# Aim of the exercise
Recast the lines from the one containing "This screenshot has height=971, width=540." through the one containing "duplicate-icon is located" as a JSON list of strings, one string per line, with blank lines skipped and the pictures omitted.

# Extracted material
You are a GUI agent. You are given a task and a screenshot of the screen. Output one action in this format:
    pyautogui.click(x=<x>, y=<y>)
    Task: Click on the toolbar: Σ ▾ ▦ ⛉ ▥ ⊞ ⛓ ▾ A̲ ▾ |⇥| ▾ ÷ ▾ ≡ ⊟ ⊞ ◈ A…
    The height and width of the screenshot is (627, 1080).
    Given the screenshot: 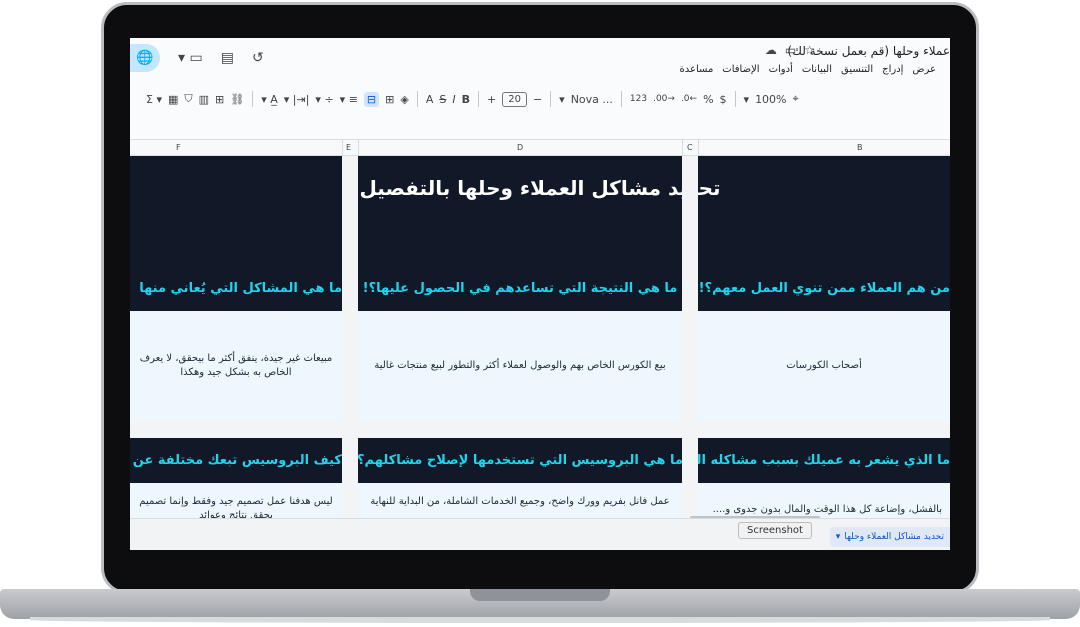 What is the action you would take?
    pyautogui.click(x=540, y=99)
    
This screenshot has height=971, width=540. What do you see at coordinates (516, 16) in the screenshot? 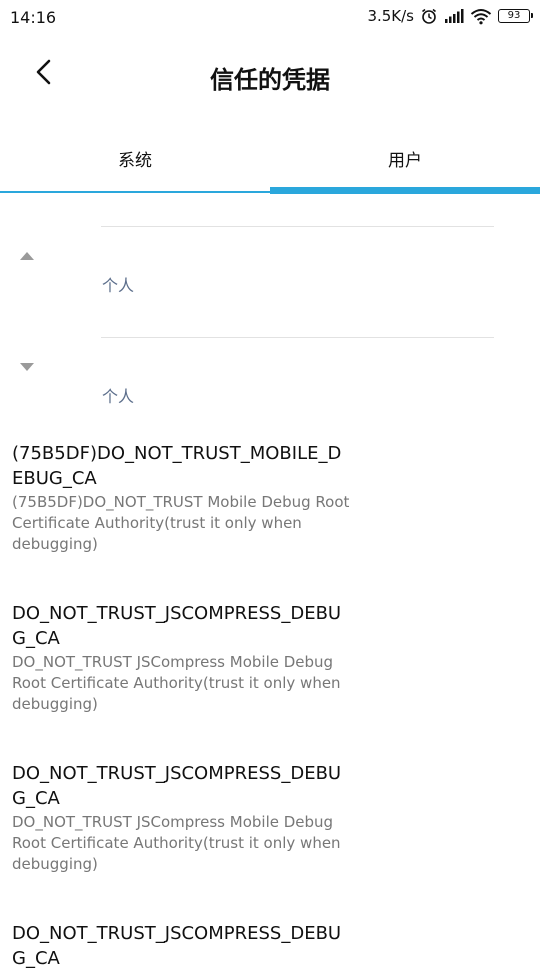
I see `battery-icon: 93` at bounding box center [516, 16].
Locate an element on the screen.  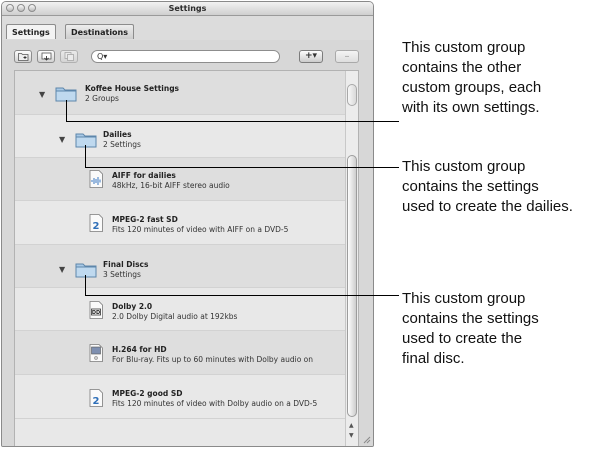
duplicate-icon is located at coordinates (69, 56).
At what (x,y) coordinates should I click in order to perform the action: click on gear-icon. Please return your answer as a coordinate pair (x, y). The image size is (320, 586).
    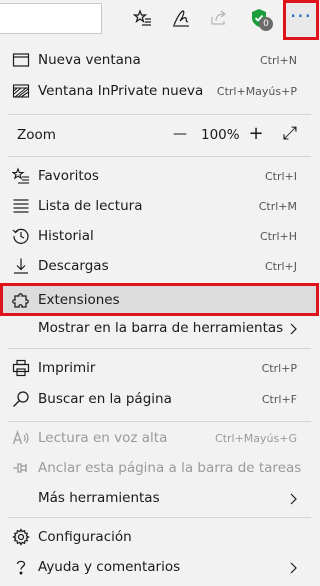
    Looking at the image, I should click on (21, 537).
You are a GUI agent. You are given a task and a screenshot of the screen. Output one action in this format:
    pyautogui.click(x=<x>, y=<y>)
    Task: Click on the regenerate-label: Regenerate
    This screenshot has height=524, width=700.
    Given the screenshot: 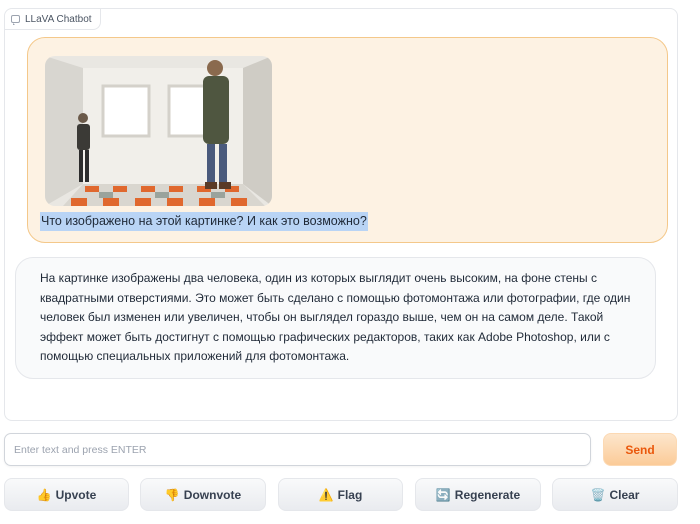 What is the action you would take?
    pyautogui.click(x=488, y=494)
    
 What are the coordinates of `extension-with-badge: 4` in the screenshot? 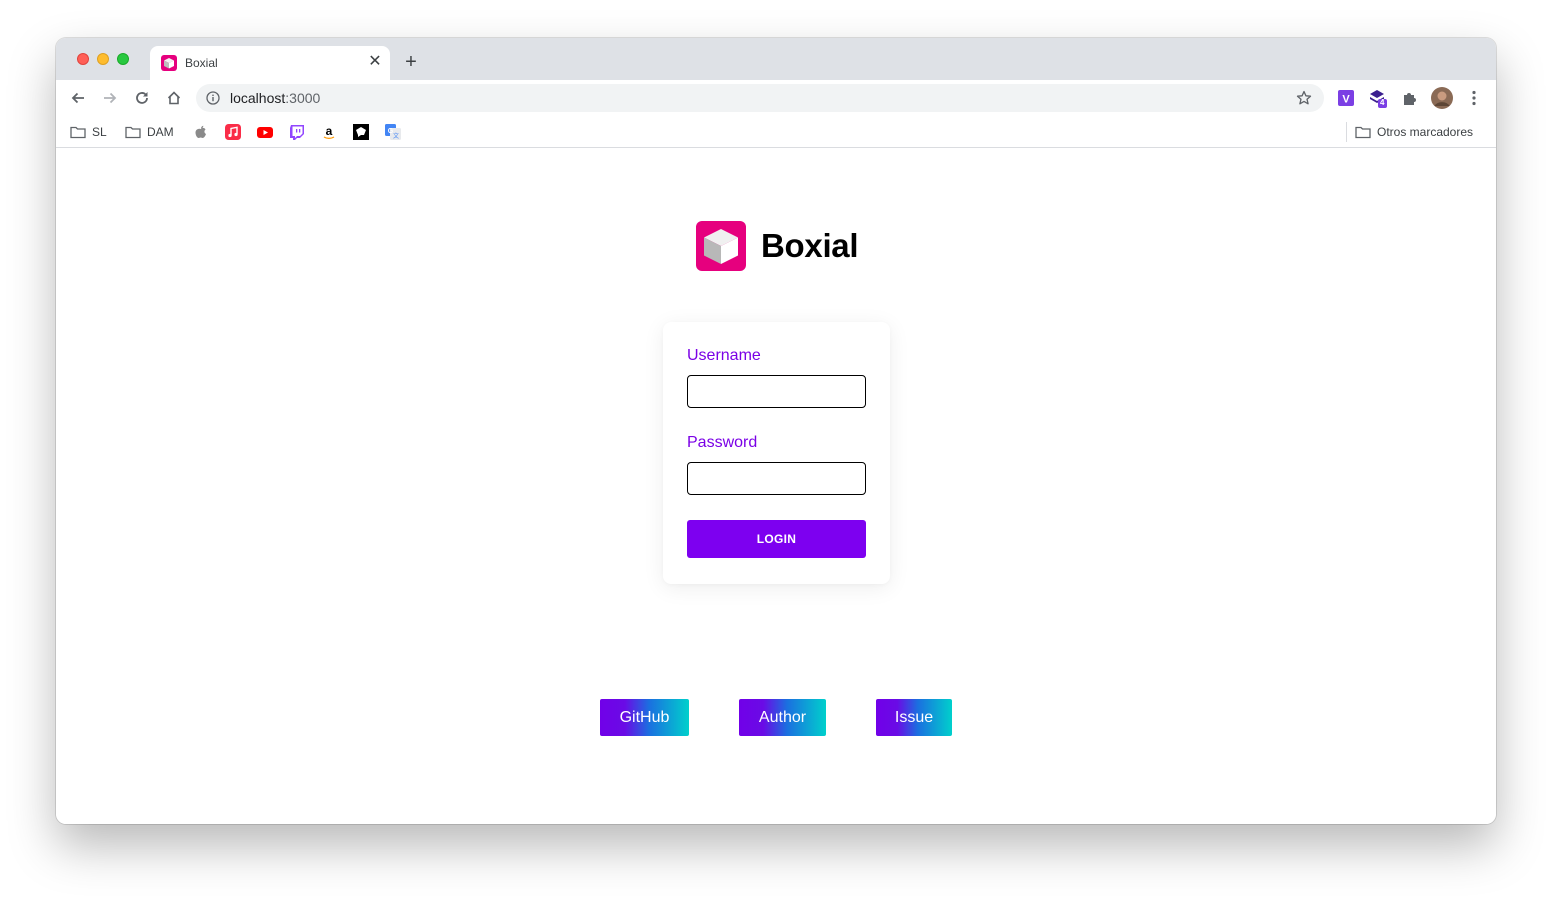 It's located at (1378, 98).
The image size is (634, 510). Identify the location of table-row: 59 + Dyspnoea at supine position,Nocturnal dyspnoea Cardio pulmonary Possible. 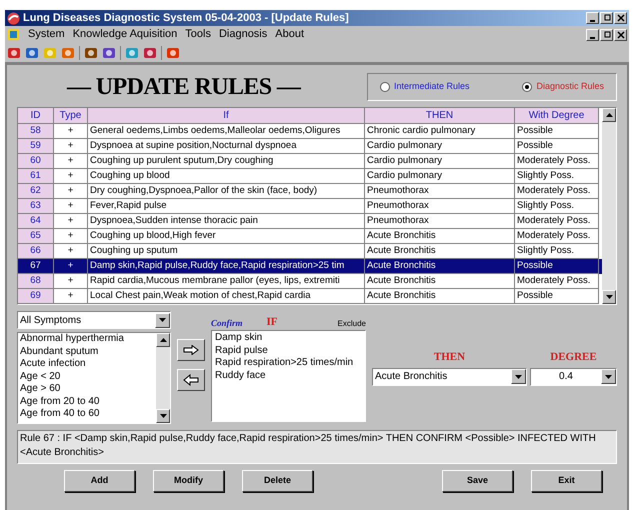
(310, 146).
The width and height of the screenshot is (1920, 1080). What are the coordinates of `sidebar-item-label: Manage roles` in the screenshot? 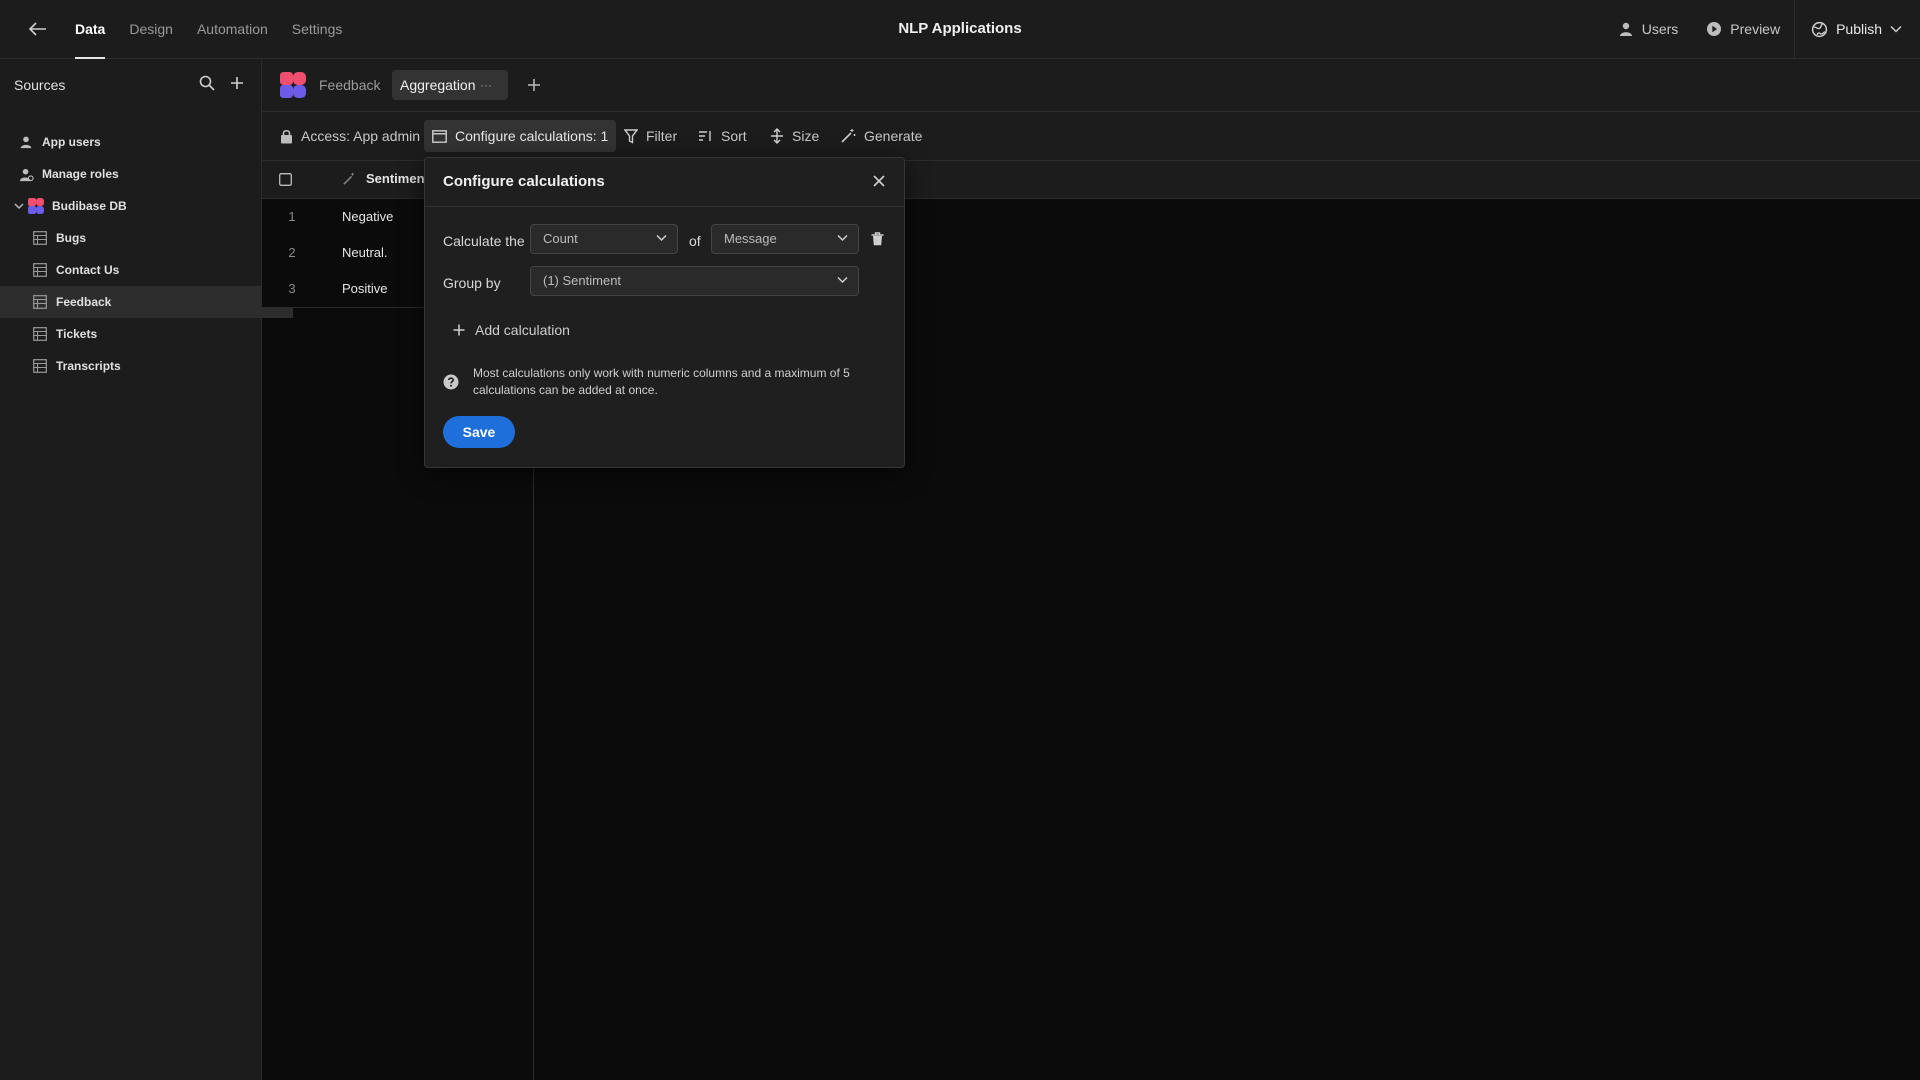 It's located at (80, 174).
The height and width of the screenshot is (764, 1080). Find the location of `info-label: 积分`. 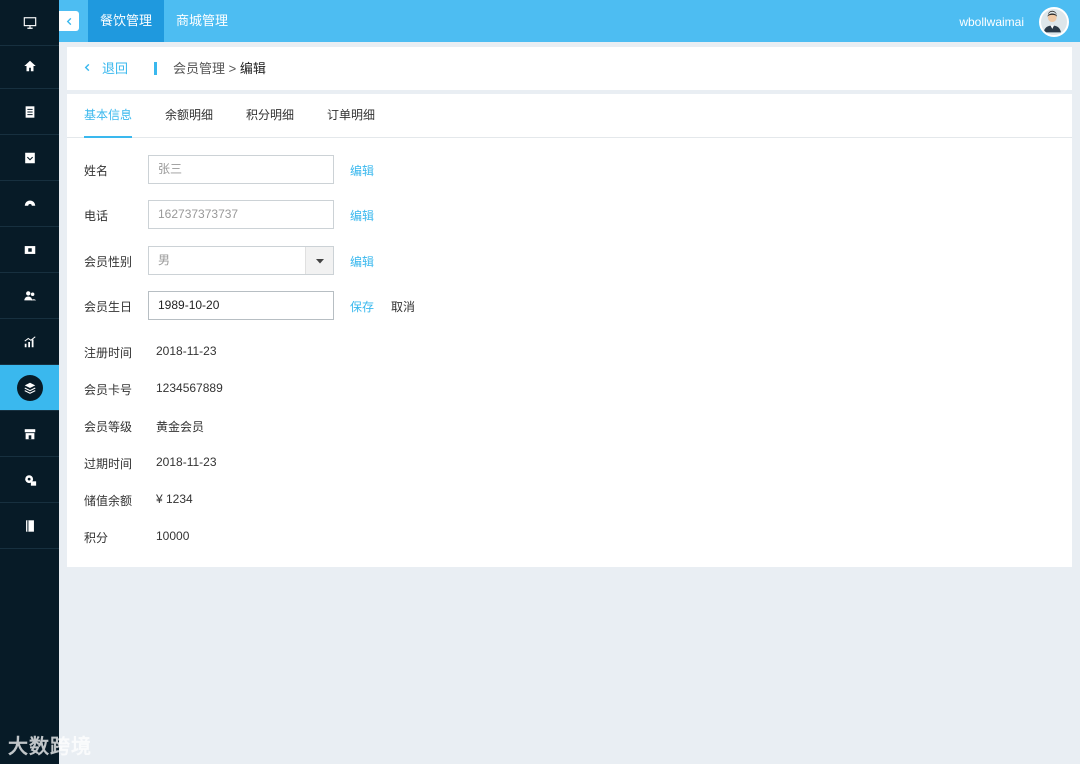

# Reply to the task
[
  "This screenshot has height=971, width=540. What do you see at coordinates (516, 16) in the screenshot? ",
  "I see `battery-icon: 93` at bounding box center [516, 16].",
  "Locate an element on the screen.  ",
  "duplicate-icon is located at coordinates (69, 56)."
]